### REQUIRED WORK
Copy the lines starting at the one containing "Screen dimensions: 975x519" and ending at the last line, swapping "browser" for "account" and leaving everything else the same.

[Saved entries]
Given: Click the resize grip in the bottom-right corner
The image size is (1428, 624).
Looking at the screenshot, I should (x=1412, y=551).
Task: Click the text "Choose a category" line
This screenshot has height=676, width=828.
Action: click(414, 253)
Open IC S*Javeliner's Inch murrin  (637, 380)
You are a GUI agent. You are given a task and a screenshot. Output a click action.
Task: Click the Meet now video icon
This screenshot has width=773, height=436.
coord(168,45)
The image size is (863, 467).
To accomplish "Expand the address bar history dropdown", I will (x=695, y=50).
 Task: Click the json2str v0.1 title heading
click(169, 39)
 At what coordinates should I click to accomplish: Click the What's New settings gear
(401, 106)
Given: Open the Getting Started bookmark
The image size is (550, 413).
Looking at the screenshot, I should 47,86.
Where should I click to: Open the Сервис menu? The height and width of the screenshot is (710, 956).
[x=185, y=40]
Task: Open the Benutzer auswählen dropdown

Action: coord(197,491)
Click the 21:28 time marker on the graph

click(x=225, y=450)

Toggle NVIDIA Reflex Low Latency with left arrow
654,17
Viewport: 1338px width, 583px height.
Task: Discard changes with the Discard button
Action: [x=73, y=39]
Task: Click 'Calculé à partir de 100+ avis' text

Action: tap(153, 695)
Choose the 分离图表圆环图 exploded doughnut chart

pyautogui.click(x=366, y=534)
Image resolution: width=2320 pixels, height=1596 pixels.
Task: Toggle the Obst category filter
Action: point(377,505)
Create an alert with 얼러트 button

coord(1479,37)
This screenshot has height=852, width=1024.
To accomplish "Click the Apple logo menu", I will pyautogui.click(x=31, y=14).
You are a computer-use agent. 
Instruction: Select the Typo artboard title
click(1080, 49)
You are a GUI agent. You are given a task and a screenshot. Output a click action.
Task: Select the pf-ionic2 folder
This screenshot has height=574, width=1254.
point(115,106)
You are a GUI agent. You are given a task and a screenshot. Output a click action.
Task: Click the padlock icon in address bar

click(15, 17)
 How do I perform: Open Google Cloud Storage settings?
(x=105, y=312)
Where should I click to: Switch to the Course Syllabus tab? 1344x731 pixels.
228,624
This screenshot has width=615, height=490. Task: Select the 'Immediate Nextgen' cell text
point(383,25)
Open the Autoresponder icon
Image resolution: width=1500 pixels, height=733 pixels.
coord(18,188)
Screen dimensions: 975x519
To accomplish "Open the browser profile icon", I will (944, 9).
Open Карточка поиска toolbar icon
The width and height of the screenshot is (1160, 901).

### COMPLETE RESPONSE
Screen dimensions: 975x519
To accomplish "Open the account profile icon", I will (944, 9).
Open Карточка поиска toolbar icon
The width and height of the screenshot is (1160, 901).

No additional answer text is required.